Reputation: 86
I've been trying to re-implement some existing vector and matrix classes to use SSE3 commands, and I seem to be running into these "memory access violation" errors whenever I perform a series of operations on an array of vectors. I'm relatively new to SSE, so I've been starting off simple. Here's the entirety of my vector class:
class SSEVector3D
{
public:
SSEVector3D();
SSEVector3D(float x, float y, float z);
SSEVector3D& operator+=(const SSEVector3D& rhs); //< Elementwise Addition
float x() const;
float y() const;
float z() const;
private:
float m_coords[3] __attribute__ ((aligned (16))); //< The x, y and z coordinates
};
So, not a whole lot going on yet, just some constructors, accessors, and one operation. Using my (admittedly limited) knowledge of SSE, I implemented the addition operation as follows:
SSEVector3D& SSEVector3D::operator+=(const SSEVector3D& rhs)
{
__m128 * pLhs = (__m128 *) m_coords;
__m128 * pRhs = (__m128 *) rhs.m_coords;
*pLhs = _mm_add_ps(*pLhs, *pRhs);
return (*this);
}
To speed-test my new vector class against the old one (to see if it's worth re-implementing the whole thing), I created a simple program that generates a random array of SSEVector3D objects and adds them together. Nothing too complicated:
SSEVector3D sseSum(0, 0, 0);
for(i=0; i<sseVectors.size(); i++)
{
sseSum += sseVectors[i];
}
printf("Total: %f %f %f\n", sseSum.x(), sseSum.y(), sseSum.z());
The sseVectors
variable is an std::vector containing elements of type SSEVector3D
, whose components are all initialized to random numbers between -1
and 1
.
Here's the issue I'm having. If the size of sseVectors
is 8,191
or less (a number I arrived at through a lot of trial and error), this runs fine. If the size is 8,192
or more, I get this error when I try to run it:
signal: SIGSEGV, si_code: 0 (memory access violation at address: 0x00000080)
However, if I comment out that print statement at the end, I get no error even if sseVectors
has a size of 8,192 or more.
Is there something wrong with the way I've written this vector class? I'm running Ubuntu 12.04.1 with GCC version 4.6
Upvotes: 3
Views: 1038
Reputation: 18233
The trick is to notice that __m128
is 16 byte aligned. Use _malloc_aligned()

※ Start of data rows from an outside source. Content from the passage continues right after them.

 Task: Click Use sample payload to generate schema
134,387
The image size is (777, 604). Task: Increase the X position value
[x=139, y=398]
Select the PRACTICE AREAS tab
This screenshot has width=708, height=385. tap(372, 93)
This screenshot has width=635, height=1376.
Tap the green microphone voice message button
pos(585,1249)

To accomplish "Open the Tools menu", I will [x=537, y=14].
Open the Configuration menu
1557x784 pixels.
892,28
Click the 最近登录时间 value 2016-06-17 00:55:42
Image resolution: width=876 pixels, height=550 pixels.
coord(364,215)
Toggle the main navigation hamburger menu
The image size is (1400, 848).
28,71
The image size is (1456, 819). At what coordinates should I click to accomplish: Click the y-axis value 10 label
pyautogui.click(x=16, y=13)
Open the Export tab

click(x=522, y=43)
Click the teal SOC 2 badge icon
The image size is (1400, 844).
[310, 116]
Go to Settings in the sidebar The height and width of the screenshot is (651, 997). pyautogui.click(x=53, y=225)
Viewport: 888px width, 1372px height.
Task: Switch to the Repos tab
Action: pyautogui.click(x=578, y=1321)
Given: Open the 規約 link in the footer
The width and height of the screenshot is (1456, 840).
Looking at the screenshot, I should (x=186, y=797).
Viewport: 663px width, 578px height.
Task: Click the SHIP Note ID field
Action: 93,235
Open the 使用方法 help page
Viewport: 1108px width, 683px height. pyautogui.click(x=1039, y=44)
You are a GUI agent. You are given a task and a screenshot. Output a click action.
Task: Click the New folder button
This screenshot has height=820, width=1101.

to assure that your float array is correctly aligned, then you can go ahead and cast your float to an array of __m128
. Make sure also that the number of floats you allocate is divisible by four.
Upvotes: 0
Reputation: 8356
First, and foremost, don't do this
__m128 * pLhs = (__m128 *) m_coords;
__m128 * pRhs = (__m128 *) rhs.m_coords;
*pLhs = _mm_add_ps(*pLhs, *pRhs);
With SSE, always do your loads and stores explicitly via the appropriate intrinsics, never by just dereferencing. Instead of storing an array of 3 floats in your class, store a value of type _m128
. That should make the compiler align instances of your class correctly, without any need for align
attributes.
Note, however, that this won't work very well with MSVC. MSVC seems to generally be unable to cope with alignment requirements stronger than 8-byte aligned for by-value arguments :-(. The last time I needed to port SSE code to windows, my solution was to use Intel's C++ compiler for the SSE parts instead of MSVC...
Upvotes: 1